## Written tasks
1. According to the air shower text, which particles does an air shower remove most easily?
2. Reproduce the air shower text word for word from "Air showers can" to "on the website.".
** begin Page excerpt **
Air showers can greatly enhance your cleanroom’s performance by removing surface contamination from clothing and cleanroom garments. Gowning/changing room areas are the interface between a dirty “street clothes” environment and a clean room environment. Unfortunately, the changing or gowning process itself releases contaminants from street clothes that can settle onto the “clean” garments. Air showers blow off and remove much of this contamination preventing it from entering the clean space. For more specific information on different air shower applications, see the Engineers Guide to Air Showers section on the website.

[ top ]How does an Air Shower Work?

The air shower produces high pressure air, filters this air through a HEPA/ULPA filter, then flows the air through adjustable nozzles which exit at a high velocity, so air is directed towards the individuals waiting to be cleaned. This high-velocity air removes surface particles and also “flaps” the garments to dislodge more firmly attached particles. After cleaning, the air is re-circulated back to the high-pressure blower, where it is prefiltered, then HEPA/ULPA filtered and then ducted back to the adjustable high-velocity cleaning nozzles. The air shower utilizes an adjustable microprocessor controller to allow easy on-site adjustment of the cleaning cycle time and other critical process controls.

[ top ]How does Garment Type Influence Cleaning Effectiveness?

The cleaning effectiveness of the air shower is affected by the type of garments, the size, shape and type of contamination. Large light particles such as lint, hair, dander, and skin flakes are the easiest to remove. Particulate contamination adheres to garments in two basic ways: Either by mechanical entrapment or by an electrical attraction.
Mechanical bonds between the garment and particulate contamination are reduced when smooth surface garments are utilized. These include “cleanroom-designed” garments and those made from synthetic materials such as Tyvex, Gortex, polyester, and nylon – to name a few. These materials are low-shedding and minimize the mechanical bond, making it easier to blow the surface contamination off the garments.
Natural fibers, such as cotton, tend to shed particles and their surface finishes tend to have a higher mechanical bond with particles, making them harder to clean. Synthetic garments can develop a static charge. This charge can “hold” particles to the surface of a garment. To help reduce this charge, garments can be laundered with an “anti-static” agent in the final rinse. This will help reduce the level of static charge on the garments, allowing particles to be more readily removed. Some garments are available with special built-in conductive fibers that can assist in keeping the surface charge to a minimum. Consult your garment supplier for details.
Point Ionization (static neutralization) can be installed on the inside walls to dissipate some of the charge on the garments, helping to reduce the holding charge (force) of the garment, making it easier for the air to blow the particles off. In many cleanroom applications, much of the contamination in the room is carried in on the garments of the individuals working within the room. Typically they bring it to the most critical area.
** end Page excerpt **
** begin Provided data **
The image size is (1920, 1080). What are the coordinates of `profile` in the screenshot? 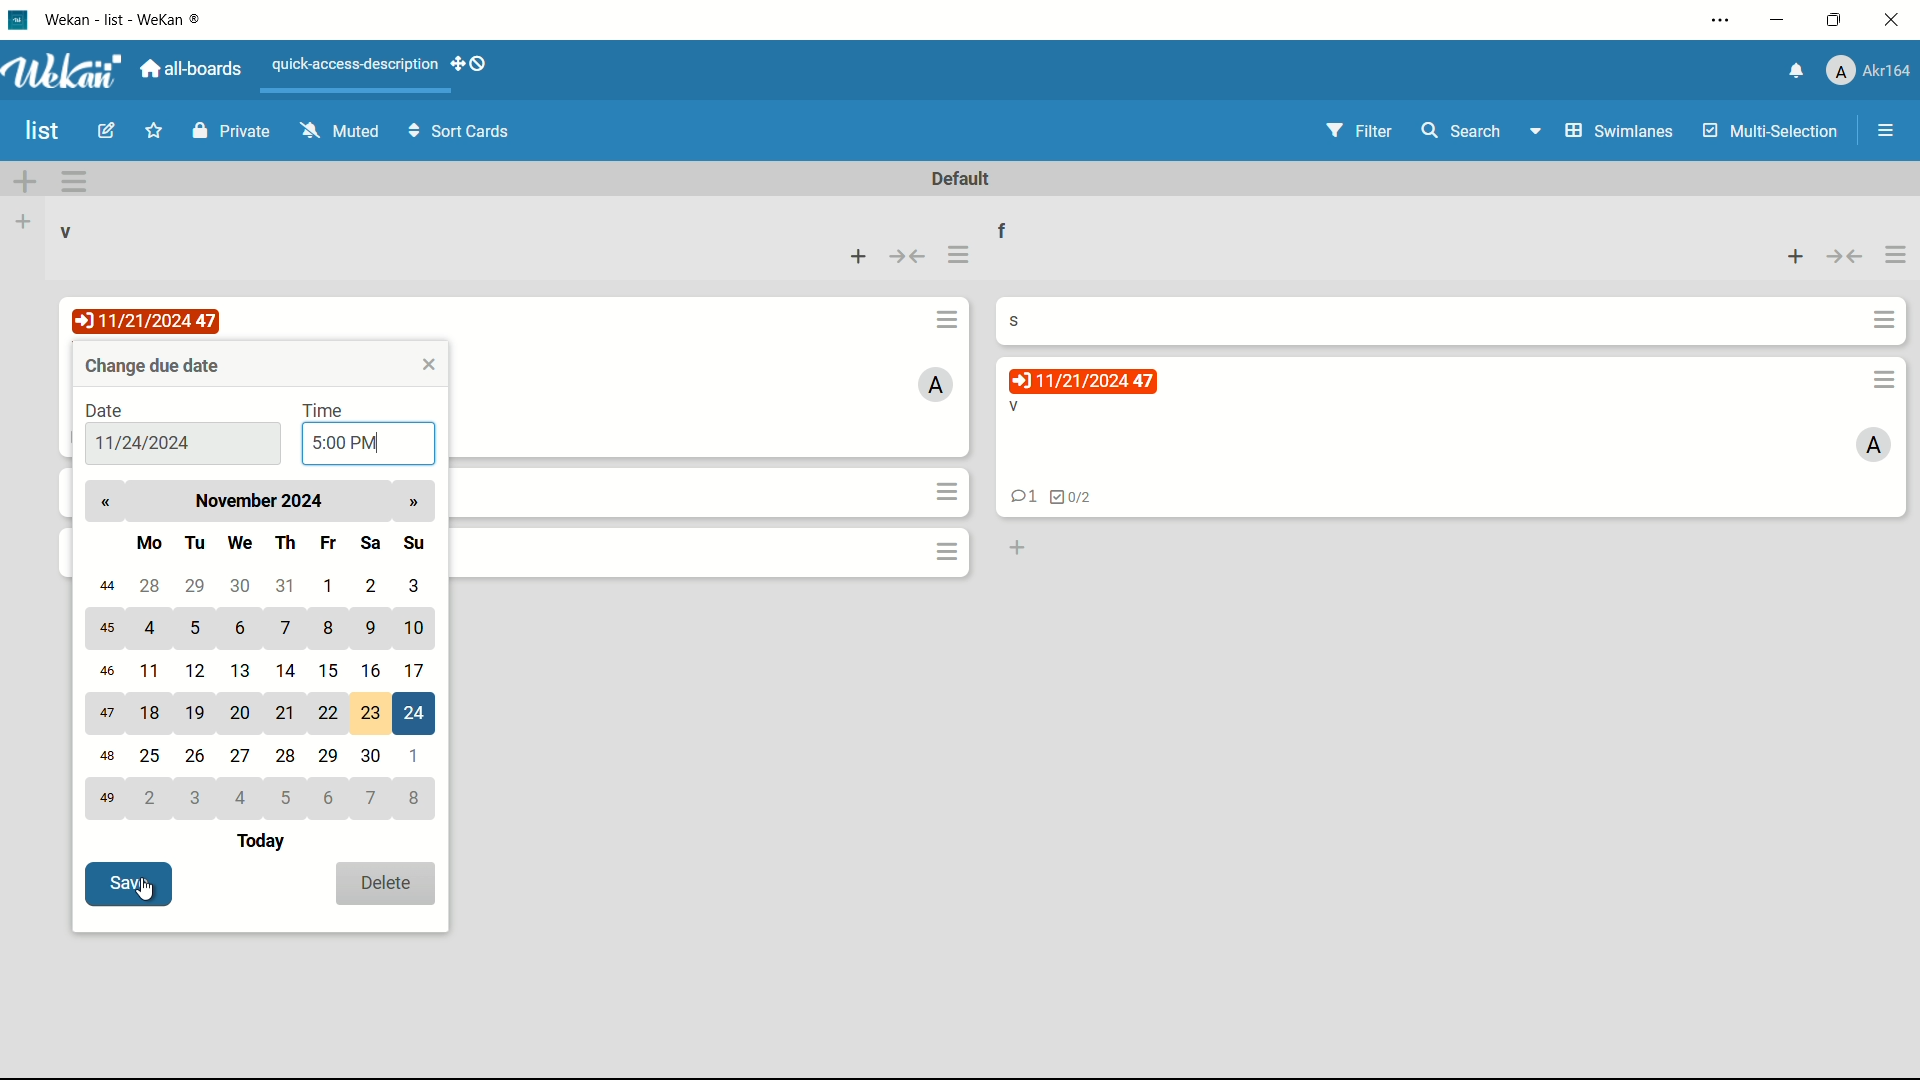 It's located at (1871, 71).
** end Provided data **
## Responses per task
1. Large light particles such as lint, hair, dander, and skin flakes are the easiest to remove.

2.
Air showers can greatly enhance your cleanroom’s performance by removing surface contamination from clothing and cleanroom garments. Gowning/changing room areas are the interface between a dirty “street clothes” environment and a clean room environment. Unfortunately, the changing or gowning process itself releases contaminants from street clothes that can settle onto the “clean” garments. Air showers blow off and remove much of this contamination preventing it from entering the clean space. For more specific information on different air shower applications, see the Engineers Guide to Air Showers section on the website.